• Work instructions:
1 > Condense the paragraph of the scoring metrics page that begins "The scoring configuration tells" into a short bulleted list that keeps its main facts.
2 > According to the scoring metrics page, what AUROC value corresponds to random guessing?
3 > Duplicate the stretch of the scoring metrics page from "AUROC (Area Under" through "(predictions are inverted)".

• Document:
<<<<

Scoring Metrics

The scoring configuration tells the AGILE optimizer how to evaluate and rank candidate reservoir configurations. It defines which performance metric to use, how to penalize variance across random seeds, and how to penalize computational cost. These choices shape the optimizer’s search toward configurations that are not only accurate but also robust and efficient.

The `spires_opt_score` Struct


struct spires_opt_score {
    double lambda_var;   /* variance penalty weight */
    double lambda_cost;  /* computational cost penalty weight */
    int    metric;       /* performance metric (enum) */
};

Fields

Field	Type	Description
`lambda_var`	`double`	Weight for the variance penalty. Higher values favor configurations with consistent performance across random seeds. Range: $\geq 0$ .
`lambda_cost`	`double`	Weight for the computational cost penalty. Higher values favor cheaper (faster) configurations. Range: $\geq 0$ .
`metric`	`int`	The performance metric to optimize. One of `SPIRES_METRIC_AUROC` or `SPIRES_METRIC_AUPRC`.

Composite Score

The optimizer computes a composite score for each candidate configuration:

\text{Score} = \bar{m} - \lambda_{\text{var}} \cdot \sigma_m - \lambda_{\text{cost}} \cdot c

where:

$\bar{m}$ is the mean of the performance metric across random seeds
$\sigma_m$ is the standard deviation of the metric across seeds
$c$ is a normalized computational cost measure
$\lambda_{\text{var}}$ and $\lambda_{\text{cost}}$ are the penalty weights

The optimizer maximizes this composite score. A configuration that scores highly must have a high mean metric, low variance across seeds, and low computational cost (if cost is penalized).

Performance Metrics

AUROC (Area Under the Receiver Operating Characteristic)


score.metric = SPIRES_METRIC_AUROC;  /* value: 0 */

AUROC measures the probability that a randomly chosen positive example is ranked higher than a randomly chosen negative example by the classifier. It ranges from 0 to 1, where:

1.0: Perfect discrimination
0.5: Random guessing (no discriminative ability)
< 0.5: Worse than random (predictions are inverted)

AUROC is threshold-independent: it evaluates the ranking quality of the output across all possible classification thresholds. This makes it robust to miscalibrated output scales.

When to use AUROC:

Balanced or moderately imbalanced classification tasks
When you care about overall ranking quality
When the cost of false positives and false negatives is roughly equal

AUPRC (Area Under the Precision-Recall Curve)


score.metric = SPIRES_METRIC_AUPRC;  /* value: 1 */

AUPRC measures the area under the precision-recall curve, where precision = TP / (TP + FP) and recall = TP / (TP + FN). It ranges from 0 to 1, where:

1.0: Perfect precision and recall at all thresholds
Baseline: Equal to the positive class prevalence (e.g., 0.01 for 1% positive rate)

>>>>

• Supplied information:
<<<<

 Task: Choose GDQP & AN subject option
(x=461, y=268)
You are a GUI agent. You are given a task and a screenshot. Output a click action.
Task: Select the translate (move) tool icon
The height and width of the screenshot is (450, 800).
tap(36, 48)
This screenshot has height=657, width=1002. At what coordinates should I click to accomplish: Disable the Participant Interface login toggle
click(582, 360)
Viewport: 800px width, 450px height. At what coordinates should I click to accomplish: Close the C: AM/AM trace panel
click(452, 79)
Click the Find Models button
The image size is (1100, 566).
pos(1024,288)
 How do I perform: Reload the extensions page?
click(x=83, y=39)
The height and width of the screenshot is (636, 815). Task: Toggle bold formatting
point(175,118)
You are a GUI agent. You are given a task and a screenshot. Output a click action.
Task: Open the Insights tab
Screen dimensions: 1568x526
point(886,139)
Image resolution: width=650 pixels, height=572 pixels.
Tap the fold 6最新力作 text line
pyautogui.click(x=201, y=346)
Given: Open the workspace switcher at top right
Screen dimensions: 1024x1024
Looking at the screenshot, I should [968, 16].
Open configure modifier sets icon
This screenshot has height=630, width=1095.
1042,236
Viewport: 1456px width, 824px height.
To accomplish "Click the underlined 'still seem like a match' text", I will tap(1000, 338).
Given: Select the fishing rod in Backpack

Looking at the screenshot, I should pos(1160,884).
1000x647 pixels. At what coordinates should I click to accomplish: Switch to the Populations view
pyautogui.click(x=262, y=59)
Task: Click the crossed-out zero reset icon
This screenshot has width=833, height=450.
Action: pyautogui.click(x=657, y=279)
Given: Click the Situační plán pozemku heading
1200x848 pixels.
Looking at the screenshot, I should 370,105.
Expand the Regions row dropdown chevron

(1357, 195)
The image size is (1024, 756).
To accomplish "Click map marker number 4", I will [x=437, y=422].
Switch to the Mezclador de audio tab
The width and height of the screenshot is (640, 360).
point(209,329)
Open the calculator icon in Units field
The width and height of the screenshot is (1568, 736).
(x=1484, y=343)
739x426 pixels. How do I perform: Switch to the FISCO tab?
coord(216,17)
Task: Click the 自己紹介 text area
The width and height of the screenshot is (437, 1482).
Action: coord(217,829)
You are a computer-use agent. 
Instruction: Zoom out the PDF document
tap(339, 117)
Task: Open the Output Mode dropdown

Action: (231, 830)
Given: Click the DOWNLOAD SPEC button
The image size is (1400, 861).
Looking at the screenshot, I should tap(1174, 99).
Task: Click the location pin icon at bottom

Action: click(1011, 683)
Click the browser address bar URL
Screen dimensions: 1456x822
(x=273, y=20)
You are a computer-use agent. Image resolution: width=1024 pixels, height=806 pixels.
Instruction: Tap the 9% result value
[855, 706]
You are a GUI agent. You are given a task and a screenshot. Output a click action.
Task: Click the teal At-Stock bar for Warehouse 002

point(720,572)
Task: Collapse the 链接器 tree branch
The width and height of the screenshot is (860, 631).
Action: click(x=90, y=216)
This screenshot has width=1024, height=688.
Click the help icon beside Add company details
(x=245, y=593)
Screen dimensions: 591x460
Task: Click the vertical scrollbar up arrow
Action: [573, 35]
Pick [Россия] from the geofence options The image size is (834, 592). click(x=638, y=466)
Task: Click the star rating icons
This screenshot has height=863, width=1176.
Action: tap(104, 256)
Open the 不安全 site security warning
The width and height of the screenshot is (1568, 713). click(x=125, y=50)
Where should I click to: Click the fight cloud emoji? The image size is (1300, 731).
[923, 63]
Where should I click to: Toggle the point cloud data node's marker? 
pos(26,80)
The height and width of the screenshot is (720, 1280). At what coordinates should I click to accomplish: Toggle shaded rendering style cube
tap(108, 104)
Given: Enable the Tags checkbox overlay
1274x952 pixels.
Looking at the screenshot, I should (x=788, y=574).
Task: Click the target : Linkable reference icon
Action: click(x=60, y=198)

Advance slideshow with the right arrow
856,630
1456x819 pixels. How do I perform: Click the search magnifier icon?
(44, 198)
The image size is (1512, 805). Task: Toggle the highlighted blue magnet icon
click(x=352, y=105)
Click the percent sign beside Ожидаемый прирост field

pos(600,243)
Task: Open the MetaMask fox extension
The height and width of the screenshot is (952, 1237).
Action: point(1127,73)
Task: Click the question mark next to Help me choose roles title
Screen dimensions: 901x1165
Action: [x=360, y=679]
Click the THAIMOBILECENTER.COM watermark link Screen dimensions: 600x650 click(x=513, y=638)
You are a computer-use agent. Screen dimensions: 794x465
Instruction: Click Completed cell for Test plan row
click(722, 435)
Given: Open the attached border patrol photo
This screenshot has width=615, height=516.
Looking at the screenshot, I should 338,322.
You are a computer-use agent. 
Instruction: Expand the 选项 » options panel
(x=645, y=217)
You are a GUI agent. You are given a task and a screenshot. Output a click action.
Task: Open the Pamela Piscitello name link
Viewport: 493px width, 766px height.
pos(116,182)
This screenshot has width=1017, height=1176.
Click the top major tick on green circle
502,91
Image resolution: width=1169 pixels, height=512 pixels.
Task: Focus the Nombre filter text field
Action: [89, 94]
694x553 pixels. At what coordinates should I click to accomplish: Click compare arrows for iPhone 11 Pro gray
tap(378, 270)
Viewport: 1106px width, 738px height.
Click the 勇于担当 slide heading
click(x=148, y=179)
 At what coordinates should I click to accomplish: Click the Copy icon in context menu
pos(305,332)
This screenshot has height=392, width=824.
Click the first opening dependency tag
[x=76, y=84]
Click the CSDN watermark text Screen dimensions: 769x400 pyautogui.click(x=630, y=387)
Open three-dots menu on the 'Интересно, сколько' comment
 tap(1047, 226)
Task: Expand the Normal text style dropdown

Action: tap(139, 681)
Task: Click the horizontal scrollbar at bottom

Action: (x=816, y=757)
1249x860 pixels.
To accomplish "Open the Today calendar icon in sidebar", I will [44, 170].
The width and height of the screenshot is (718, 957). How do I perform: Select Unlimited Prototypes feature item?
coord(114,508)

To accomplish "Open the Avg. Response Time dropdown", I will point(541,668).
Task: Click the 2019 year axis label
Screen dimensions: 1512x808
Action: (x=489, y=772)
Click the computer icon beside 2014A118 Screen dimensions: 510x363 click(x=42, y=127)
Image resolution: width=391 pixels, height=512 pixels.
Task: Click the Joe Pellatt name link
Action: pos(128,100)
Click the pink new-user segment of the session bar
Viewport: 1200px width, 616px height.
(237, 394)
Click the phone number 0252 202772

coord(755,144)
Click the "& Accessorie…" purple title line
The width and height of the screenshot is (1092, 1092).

>>>>

• Answers by task:
1 >
- The scoring configuration tells the AGILE optimizer how to evaluate and rank candidate reservoir configurations.
- It sets the performance metric, the penalty for variance across random seeds, and the penalty for computational cost.
- These settings steer the search toward configurations that are accurate, robust and efficient.

2 > 0.5

3 >
AUROC (Area Under the Receiver Operating Characteristic)


score.metric = SPIRES_METRIC_AUROC;  /* value: 0 */

AUROC measures the probability that a randomly chosen positive example is ranked higher than a randomly chosen negative example by the classifier. It ranges from 0 to 1, where:

1.0: Perfect discrimination
0.5: Random guessing (no discriminative ability)
< 0.5: Worse than random (predictions are inverted)